Summary: The chosen approach for the unique ID generator in distributed systems is based on the Twitter snowflake ID generator. It utilizes a 64-bit ID format divided into different sections, including a timestamp, datacenter ID, machine ID, and sequence number. This design ensures uniqueness, ordering by time, and scalability in a distributed environment.

Bullets:

  • The unique ID generator is based on the Twitter snowflake ID generator approach.
  • The ID format is 64 bits long and divided into several sections.
  • The timestamp section occupies 41 bits and represents milliseconds since a defined epoch.
  • Datacenter ID and machine ID sections identify the source of the ID within the distributed system.
  • The datacenter ID is 5 bits long, allowing up to 32 datacenters.
  • The machine ID is 5 bits long, allowing up to 32 machines per datacenter.
  • The sequence number section is 12 bits long and increments for each generated ID within a machine/process.
  • The sequence number resets to 0 every millisecond to ensure uniqueness within that time interval.
  • The design provides distributed and scalable ID generation for the distributed system.
  • The generated IDs are numeric and can be easily used for various purposes.
  • Summary:
  • In the unique ID generator design based on the Twitter snowflake approach, datacenter IDs and machine IDs are chosen during startup and remain fixed. Changes to these values must be carefully reviewed to avoid ID conflicts. The timestamp section, occupying 41 bits, is crucial for ordering IDs by time. Binary representation can be converted to UTC, allowing for sorting, and vice versa.
  • Bullets:
    • Datacenter IDs and machine IDs are selected during system startup and should not be changed without careful consideration to avoid ID conflicts.
    • The timestamp section, consisting of 41 bits, plays a significant role in the ID generator design.
    • The timestamp allows for the sorting of IDs based on time.
    • Binary representation can be converted to UTC time using a conversion method.
    • UTC time can also be converted back to binary representation.
    • The timestamp ensures that generated IDs can be ordered chronologically.
    • Ordering by time enables efficient retrieval and analysis of data based on ID timestamps.

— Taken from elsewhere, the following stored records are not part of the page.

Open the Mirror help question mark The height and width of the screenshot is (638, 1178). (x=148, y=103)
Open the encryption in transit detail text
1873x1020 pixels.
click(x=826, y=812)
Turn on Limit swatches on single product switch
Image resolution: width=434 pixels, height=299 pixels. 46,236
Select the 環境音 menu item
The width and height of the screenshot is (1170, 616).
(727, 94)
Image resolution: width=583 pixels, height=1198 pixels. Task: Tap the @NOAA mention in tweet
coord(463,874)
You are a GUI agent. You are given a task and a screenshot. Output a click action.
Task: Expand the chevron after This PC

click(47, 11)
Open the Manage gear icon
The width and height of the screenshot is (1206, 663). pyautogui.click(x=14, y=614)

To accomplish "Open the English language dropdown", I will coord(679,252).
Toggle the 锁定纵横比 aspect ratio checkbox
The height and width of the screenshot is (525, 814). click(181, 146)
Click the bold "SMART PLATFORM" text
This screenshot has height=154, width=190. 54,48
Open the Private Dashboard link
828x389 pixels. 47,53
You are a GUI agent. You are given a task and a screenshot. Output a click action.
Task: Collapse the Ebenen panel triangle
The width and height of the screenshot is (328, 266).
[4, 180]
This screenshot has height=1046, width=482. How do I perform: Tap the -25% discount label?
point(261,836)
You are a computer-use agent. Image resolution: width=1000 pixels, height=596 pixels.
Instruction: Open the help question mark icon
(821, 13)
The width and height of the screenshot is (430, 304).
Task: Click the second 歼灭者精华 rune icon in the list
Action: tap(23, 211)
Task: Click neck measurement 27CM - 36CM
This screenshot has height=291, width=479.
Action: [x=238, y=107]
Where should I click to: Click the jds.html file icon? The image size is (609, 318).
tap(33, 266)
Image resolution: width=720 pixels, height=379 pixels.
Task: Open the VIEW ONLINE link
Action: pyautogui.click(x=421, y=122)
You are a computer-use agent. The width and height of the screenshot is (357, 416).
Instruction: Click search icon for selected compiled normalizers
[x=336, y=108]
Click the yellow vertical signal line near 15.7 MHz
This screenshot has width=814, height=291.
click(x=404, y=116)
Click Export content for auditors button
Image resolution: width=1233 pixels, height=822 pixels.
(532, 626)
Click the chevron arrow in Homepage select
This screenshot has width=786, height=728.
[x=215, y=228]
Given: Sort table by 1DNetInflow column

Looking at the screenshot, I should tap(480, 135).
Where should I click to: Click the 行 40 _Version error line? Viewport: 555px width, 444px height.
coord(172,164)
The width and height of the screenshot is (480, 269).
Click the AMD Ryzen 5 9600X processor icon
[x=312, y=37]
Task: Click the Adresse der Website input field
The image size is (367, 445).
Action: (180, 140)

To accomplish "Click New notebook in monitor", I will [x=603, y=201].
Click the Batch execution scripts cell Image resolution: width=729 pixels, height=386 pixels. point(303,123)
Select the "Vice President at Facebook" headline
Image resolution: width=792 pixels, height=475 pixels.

  • The 41-bit timestamp section in the ID generator can represent a maximum timestamp of 2^41 - 1, which is equivalent to approximately 69 years in milliseconds.
  • This allows the ID generator to function for 69 years before reaching the maximum timestamp value.
  • Setting a custom epoch time close to the current date helps delay the potential overflow of the timestamp section.
  • After 69 years, a new epoch time will be needed, or alternative techniques must be adopted to migrate IDs and continue generating unique IDs.

Sequence number

  • Sequence number is 12 bits, which give us 2 ^ 12 = 4096 combinations.
  • This field is 0 unless more than one ID is generated in a millisecond on the same server. In theory, a machine can support a maximum of 4096 new IDs per millisecond.

Step 4 - Wrap up

In this chapter, we discussed different approaches to design a unique ID generator: multimaster replication, UUID, ticket server, and Twitter snowflake-like unique ID generator. We settle on snowflake as it supports all our use cases and is scalable in a distributed environment. If there is extra time at the end of the interview, here are a few additional talking points: • Clock synchronization. In our design, we assume ID generation servers have the same clock. This assumption might not be true when a server is running on multiple cores. The same challenge exists in multi-machine scenarios. Solutions to clock synchronization are out of the scope of this book; however, it is important to understand the problem exists. Network Time Protocol is the most popular solution to this problem. For interested readers, refer to the reference material [4]. • Section length tuning. For example, fewer sequence numbers but more timestamp bits are effective for low concurrency and long-term applications. • High availability. Since an ID generator is a mission-critical system, it must be highly available.